Reyna also helped popularize the Winter Solstice event at the Mission when, on the morning of the solstice, the sun rises at a perfect angle to come through the window in the choir loft and strike the altar at sunrise.

In 2014, Renya started a new career, that of an author.  Her first book, “Wolf Dreamer of the Longest Night Moon” was inspired by wolves that lived behind her property in San Juan Bautista.

“Qualo was a white wolf, and Datsalalee was a brown wolf,” she said.  “Sonne and I would load them up in our Ram Charger every day, then take them up to near the St. Francis Retreat and run with them. I loved those wolves, and I wanted to write a story so that people could know them.” 

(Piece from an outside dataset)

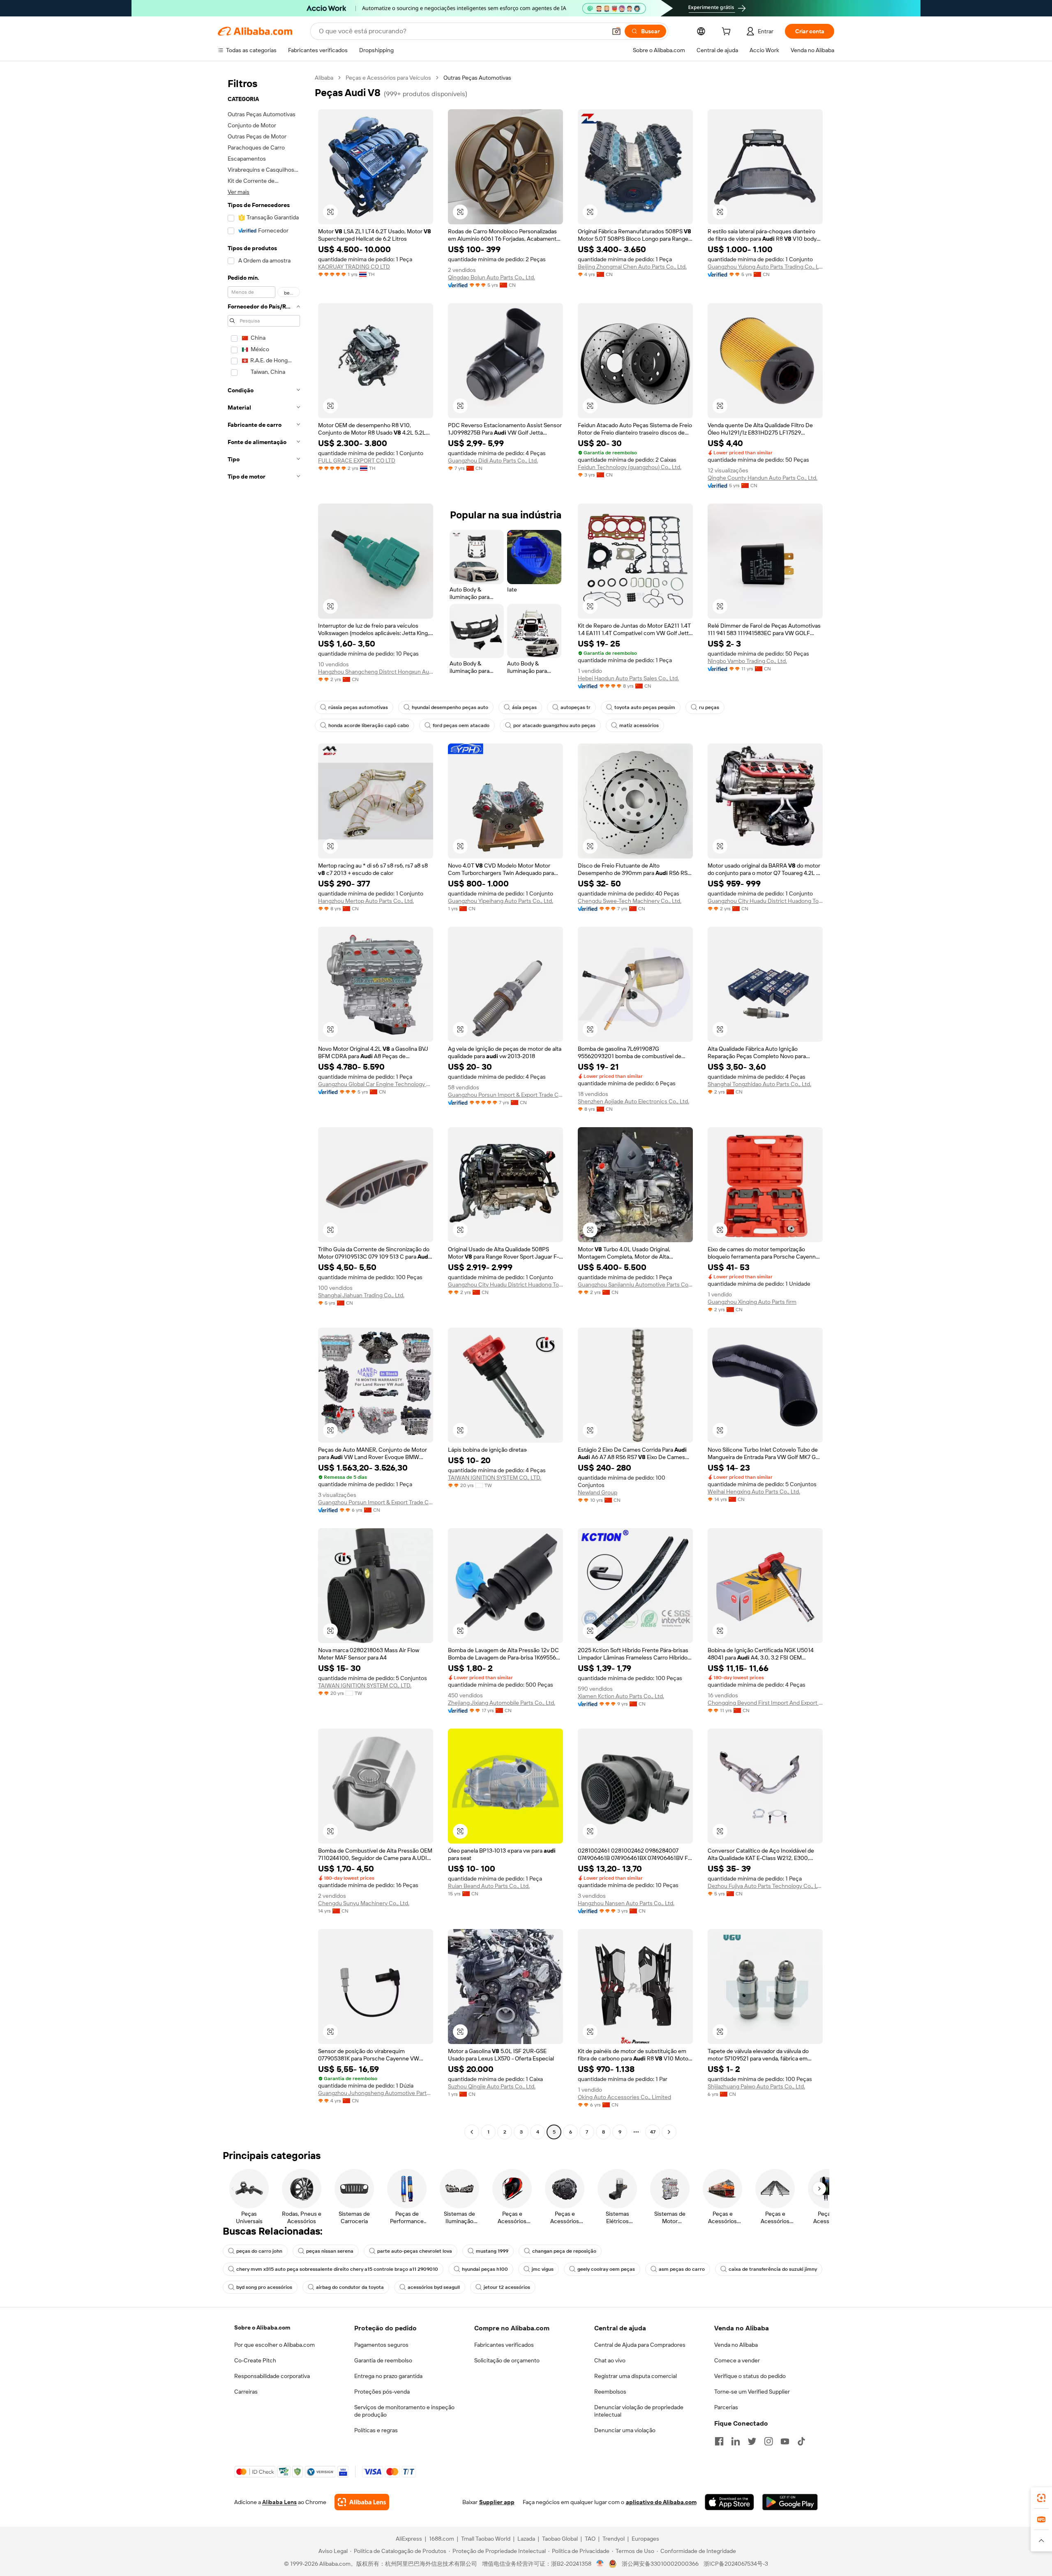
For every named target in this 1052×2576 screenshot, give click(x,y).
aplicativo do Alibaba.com (661, 2502)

This book was followed by a sequel, Full Moon Over Grizzly Bear Island and then Reyna collaborated with Sonne on an anthology of Native American essays called Native American Prophecy For World Peace: Healing and Wiping Away Tears. Her fourth book, a loosely autobiographical novel about addiction and flying, A Brief Interlude: Somewhere In Salinas, is in the first stage of becoming a feature film.

Reyna says that she would like to be remembered as someone who did some good for her community. In her essay in “Native American Prophecy,” she writes:

“My dream now is to write about and paint the light I see glowing in the eyes of the innocent children, new lovers, forgotten homeless, designated mentally ill, sick, and dying, wise elders, and all who are here to experience life, amidst its sweetness and sorrow. The gift of life is precious.  Celebrate it! The circle of life has no end.”